Mohamed Fadel in the Emirati Al-Bayan wrote, in an article entitled "Did the Iranians Surprise the World Again?" that Iranian voters repeated the same scenario twice: once in 1997 when they voted for Khatami, and now when they voted for Ahmadinejad, contrary to all expectations. There are eight years between the two votes but the way the external world reads the Iranian elections remains the same. He explained that in the 1997 elections the world dealt with the conservative candidate Nateq-Nouri as the forerunner and Rafsanjani's successor, that he was sometimes received as a head of state in foreign countries, until Iranian voters surprised everyone and voted for Khatami. In the 2005 elections, the world dealt with Rafsanjani as the undoubted next president and again came the surprise with Ahmadinejad's victory. "Thus, along the eight years both the Arabs and the West prove that their norms in dealing with Iran are based on a pre-judged stereotyped analysis."

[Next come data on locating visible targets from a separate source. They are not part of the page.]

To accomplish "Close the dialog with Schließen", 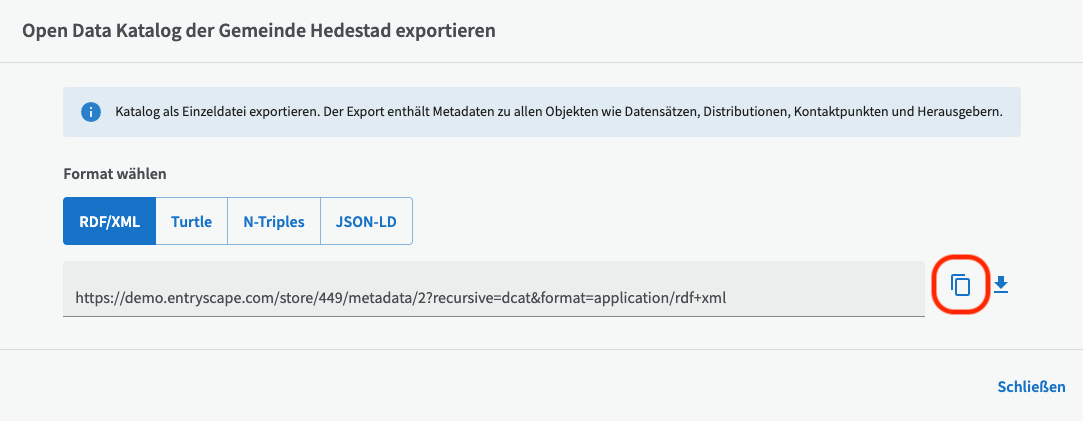I will [1031, 386].
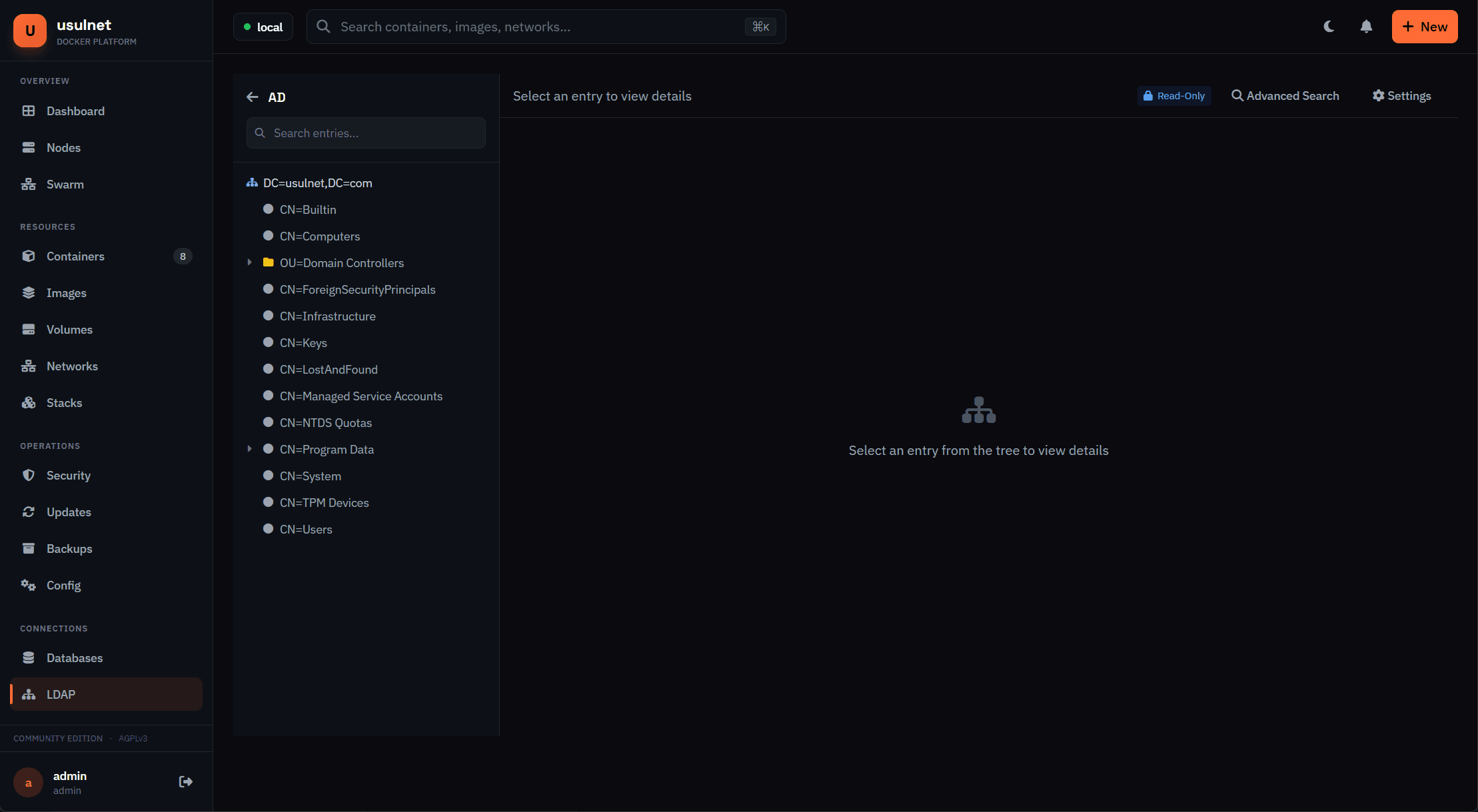Open Advanced Search
This screenshot has height=812, width=1478.
pyautogui.click(x=1286, y=95)
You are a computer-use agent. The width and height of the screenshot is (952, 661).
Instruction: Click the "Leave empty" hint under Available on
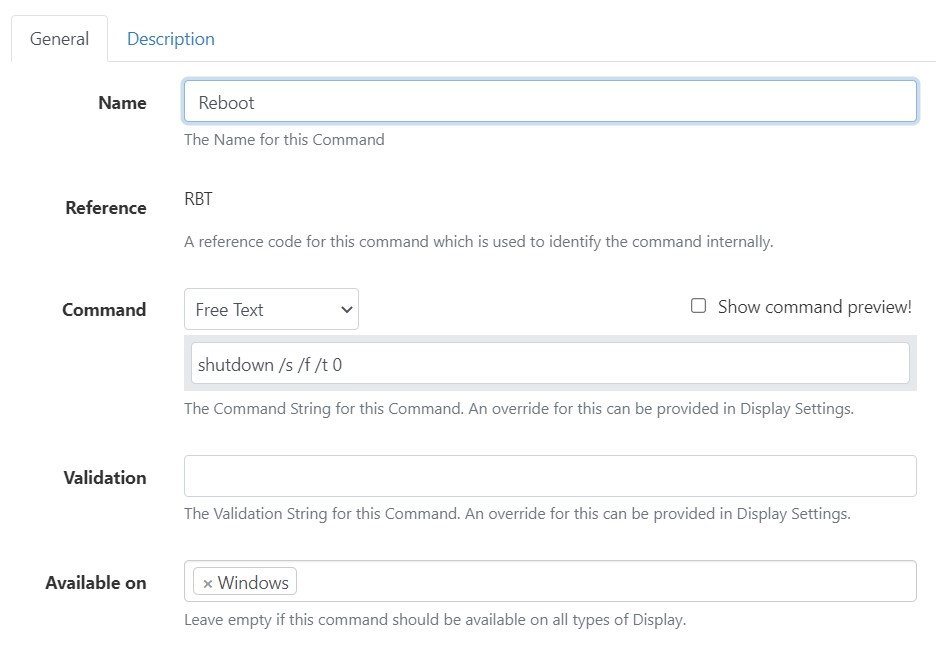[434, 620]
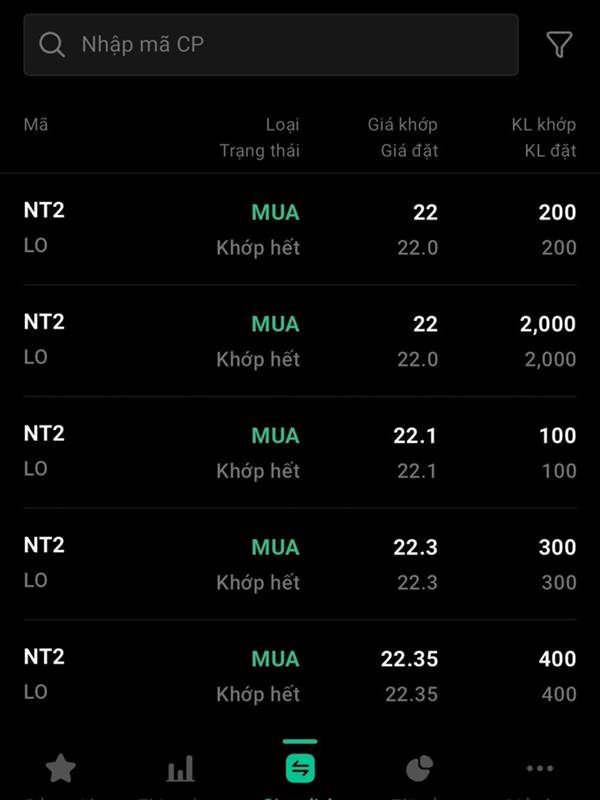This screenshot has height=800, width=600.
Task: Select NT2 order matched at 22.35
Action: (300, 676)
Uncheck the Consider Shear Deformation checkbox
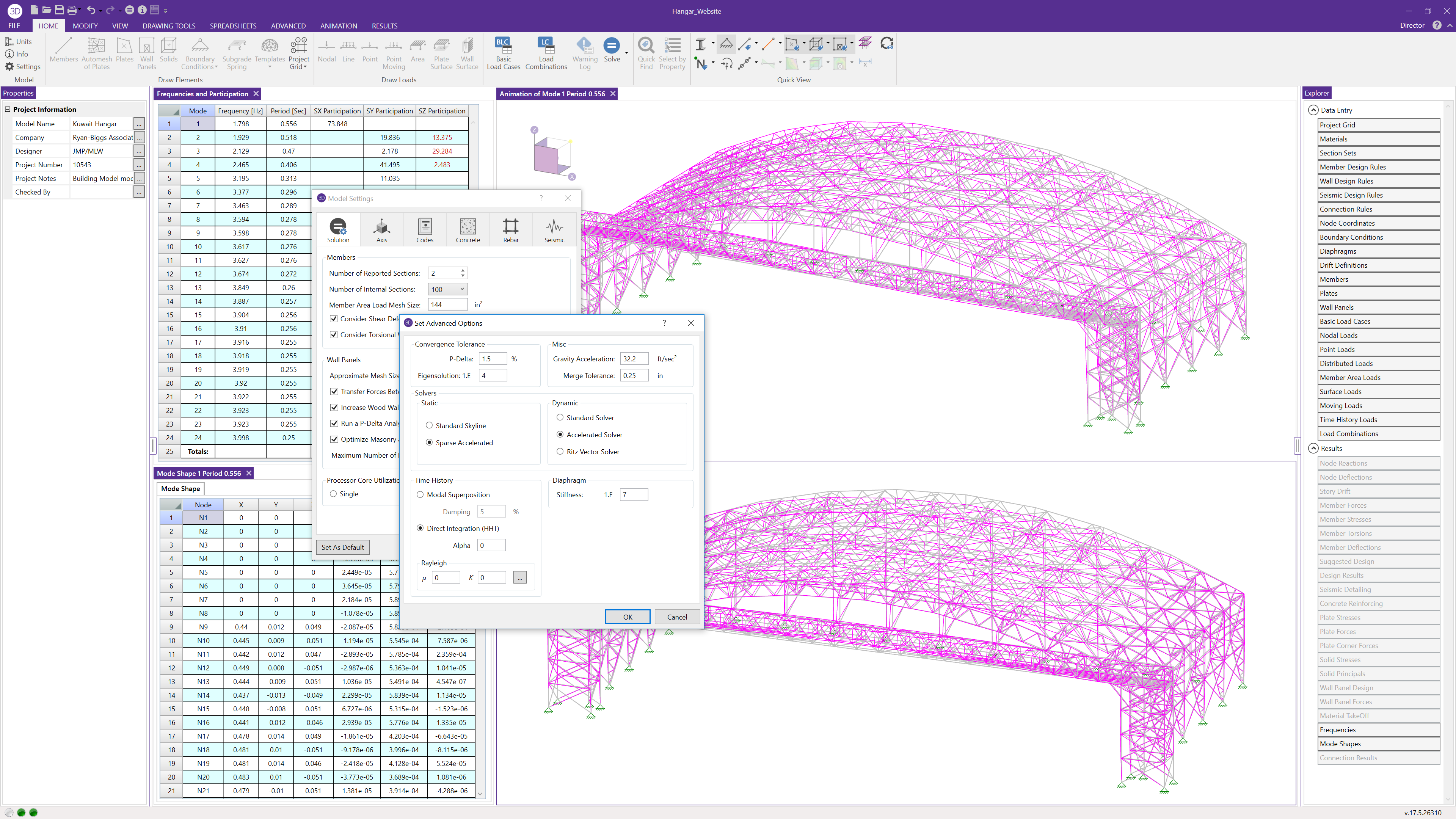Screen dimensions: 1456x819 [334, 319]
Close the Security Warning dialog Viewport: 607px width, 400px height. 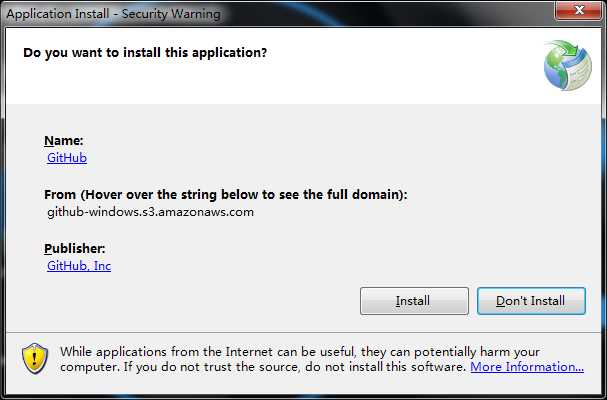click(x=579, y=10)
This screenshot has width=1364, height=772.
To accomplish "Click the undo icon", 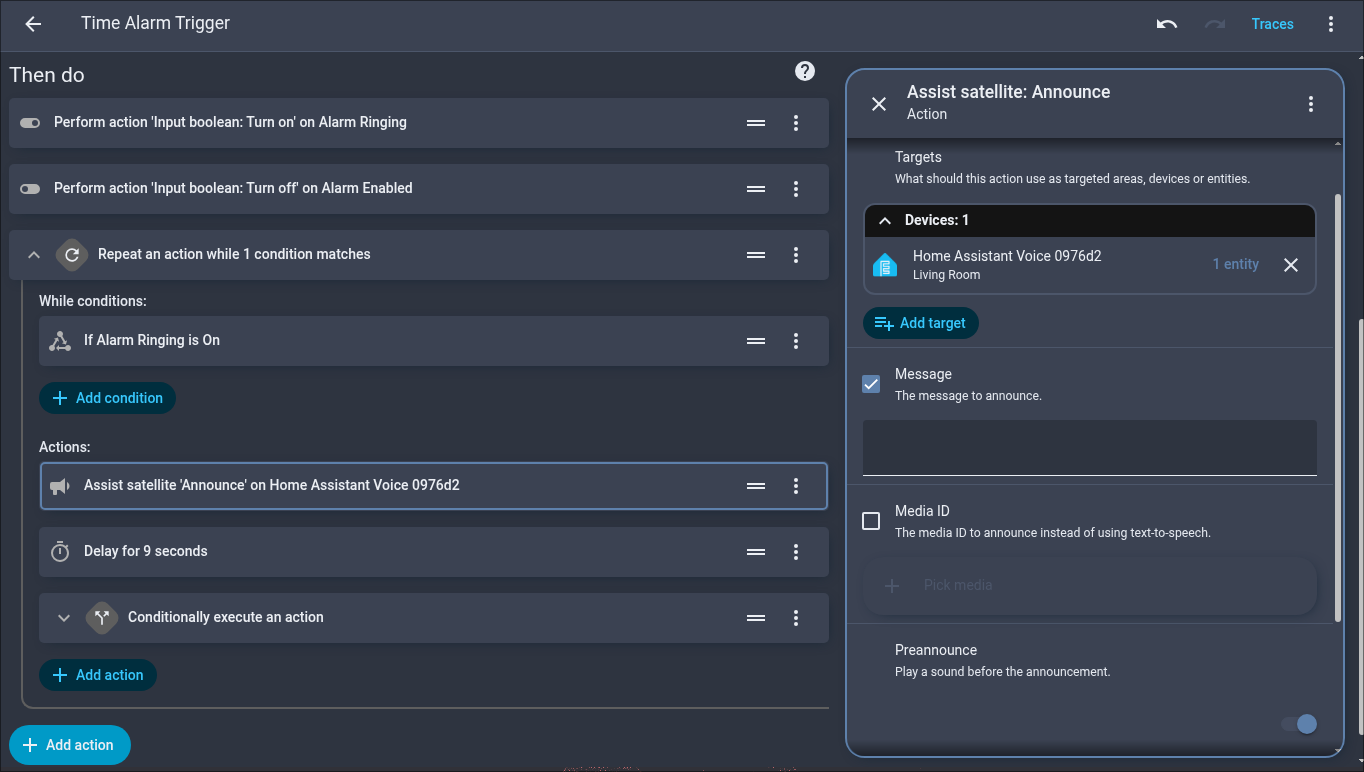I will (x=1166, y=24).
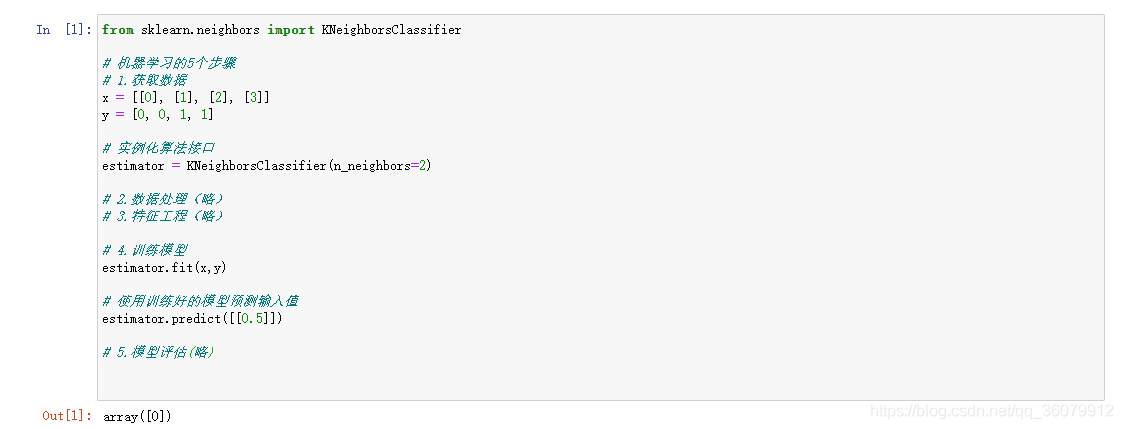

Also in Al-Bayan Lebanese writer Joseph Samaha described Ahmadinejad's victory over Rafsanjani as the victory of the poor south over the wealthy north. In an article entitled "Tehran: the South beats the North" he wrote that Rafsanjani represents Tehran's north and Ahmadinejad represents its south, with the north moving away, via increasing wealth brought on by trade and industry, from the purist principles of the 1979 revolution and towards the state.

On the other hand, the south is poor, over-populated, its women always in black. Those who fought for the revolution, offering hundreds of thousands of martyrs, suffer unemployment and deteriorating living conditions. Perhaps Ahmadinejad's victory is a sign that the south now insists that the revolution should serve them.

"The confrontation was between two conservatives but it was also between two social backgrounds: Rafsanjani the wealthy Iranian and Ahmadinejad the voice of the poor, and since these poor are the majority they pushed for his victory."